◆ **Saved data entries**:
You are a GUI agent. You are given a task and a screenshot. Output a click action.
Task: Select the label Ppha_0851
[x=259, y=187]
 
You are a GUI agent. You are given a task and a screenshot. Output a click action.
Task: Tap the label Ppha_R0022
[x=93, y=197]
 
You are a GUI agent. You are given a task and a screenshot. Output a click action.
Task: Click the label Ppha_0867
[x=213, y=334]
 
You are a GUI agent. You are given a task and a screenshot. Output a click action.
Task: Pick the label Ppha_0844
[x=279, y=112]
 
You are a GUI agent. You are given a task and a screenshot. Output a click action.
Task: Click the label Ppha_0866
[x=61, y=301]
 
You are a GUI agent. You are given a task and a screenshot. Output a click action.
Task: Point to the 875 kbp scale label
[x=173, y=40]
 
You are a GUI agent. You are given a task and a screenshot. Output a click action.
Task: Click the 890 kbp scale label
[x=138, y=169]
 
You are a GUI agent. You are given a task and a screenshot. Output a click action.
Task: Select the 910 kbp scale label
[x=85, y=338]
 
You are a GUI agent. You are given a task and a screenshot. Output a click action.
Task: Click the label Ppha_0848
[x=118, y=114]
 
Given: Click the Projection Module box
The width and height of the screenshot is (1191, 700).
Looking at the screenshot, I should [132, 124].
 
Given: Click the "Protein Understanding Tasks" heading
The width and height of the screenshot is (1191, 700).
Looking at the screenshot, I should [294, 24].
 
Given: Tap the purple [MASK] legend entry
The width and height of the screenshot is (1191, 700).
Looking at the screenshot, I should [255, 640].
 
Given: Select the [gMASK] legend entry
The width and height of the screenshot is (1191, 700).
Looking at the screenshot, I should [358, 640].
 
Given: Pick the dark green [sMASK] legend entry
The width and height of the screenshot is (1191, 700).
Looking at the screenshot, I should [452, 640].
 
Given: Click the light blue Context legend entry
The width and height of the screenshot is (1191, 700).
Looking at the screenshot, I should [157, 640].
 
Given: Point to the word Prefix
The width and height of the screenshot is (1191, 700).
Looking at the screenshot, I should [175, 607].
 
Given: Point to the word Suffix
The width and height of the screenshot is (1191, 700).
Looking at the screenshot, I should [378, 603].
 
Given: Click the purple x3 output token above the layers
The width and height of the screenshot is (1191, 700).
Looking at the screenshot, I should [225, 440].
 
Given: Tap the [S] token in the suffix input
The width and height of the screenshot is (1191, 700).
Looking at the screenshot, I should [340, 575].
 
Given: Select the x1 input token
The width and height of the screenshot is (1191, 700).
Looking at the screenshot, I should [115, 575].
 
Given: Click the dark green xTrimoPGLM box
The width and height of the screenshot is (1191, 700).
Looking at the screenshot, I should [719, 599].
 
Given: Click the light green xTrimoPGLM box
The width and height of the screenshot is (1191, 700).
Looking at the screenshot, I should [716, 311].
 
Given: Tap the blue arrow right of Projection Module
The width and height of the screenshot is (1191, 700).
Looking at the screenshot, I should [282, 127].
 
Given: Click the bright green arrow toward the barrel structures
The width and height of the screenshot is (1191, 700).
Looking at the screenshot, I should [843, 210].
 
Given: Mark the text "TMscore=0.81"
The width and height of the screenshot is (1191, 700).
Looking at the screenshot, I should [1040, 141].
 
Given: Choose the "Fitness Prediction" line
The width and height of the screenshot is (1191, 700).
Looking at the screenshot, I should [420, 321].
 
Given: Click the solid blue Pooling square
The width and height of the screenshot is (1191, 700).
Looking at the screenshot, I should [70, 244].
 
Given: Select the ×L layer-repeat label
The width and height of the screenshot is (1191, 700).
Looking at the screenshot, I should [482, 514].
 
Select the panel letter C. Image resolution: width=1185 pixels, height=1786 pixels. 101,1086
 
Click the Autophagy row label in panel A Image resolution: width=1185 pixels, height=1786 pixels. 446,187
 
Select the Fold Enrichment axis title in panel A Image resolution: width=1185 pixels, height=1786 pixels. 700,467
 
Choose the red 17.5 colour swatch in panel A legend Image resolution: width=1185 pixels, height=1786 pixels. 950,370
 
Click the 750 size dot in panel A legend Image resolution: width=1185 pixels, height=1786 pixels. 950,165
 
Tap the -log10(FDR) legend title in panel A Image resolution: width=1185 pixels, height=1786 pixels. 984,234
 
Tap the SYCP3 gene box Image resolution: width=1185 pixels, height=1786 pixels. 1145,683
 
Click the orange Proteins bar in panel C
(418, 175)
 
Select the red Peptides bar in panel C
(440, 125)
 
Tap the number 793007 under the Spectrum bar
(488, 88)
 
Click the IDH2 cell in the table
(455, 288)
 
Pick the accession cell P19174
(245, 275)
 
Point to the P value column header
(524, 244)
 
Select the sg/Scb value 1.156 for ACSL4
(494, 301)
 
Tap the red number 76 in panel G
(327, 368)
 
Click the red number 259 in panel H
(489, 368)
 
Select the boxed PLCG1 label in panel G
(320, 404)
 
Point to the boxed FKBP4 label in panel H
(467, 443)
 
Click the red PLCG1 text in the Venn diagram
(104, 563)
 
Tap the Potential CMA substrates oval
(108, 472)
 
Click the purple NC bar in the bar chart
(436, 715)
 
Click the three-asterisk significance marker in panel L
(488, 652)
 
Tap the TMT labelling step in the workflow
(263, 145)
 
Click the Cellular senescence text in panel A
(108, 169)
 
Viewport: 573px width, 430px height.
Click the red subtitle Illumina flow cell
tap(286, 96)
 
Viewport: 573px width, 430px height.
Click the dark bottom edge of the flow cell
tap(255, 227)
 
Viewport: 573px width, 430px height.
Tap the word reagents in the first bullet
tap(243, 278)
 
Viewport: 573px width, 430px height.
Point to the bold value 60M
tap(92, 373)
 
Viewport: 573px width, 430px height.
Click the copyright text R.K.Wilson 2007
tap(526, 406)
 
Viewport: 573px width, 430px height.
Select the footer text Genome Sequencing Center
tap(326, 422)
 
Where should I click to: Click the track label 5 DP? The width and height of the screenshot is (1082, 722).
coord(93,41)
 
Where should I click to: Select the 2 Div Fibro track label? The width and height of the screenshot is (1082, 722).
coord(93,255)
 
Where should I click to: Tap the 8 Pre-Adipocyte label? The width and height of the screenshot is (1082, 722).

◆ **Problem to work on**: Each line above that contains the string "Projection" should be copied.

◆ **Task answer**:
Given: Click the Projection Module box
Given: Tap the blue arrow right of Projection Module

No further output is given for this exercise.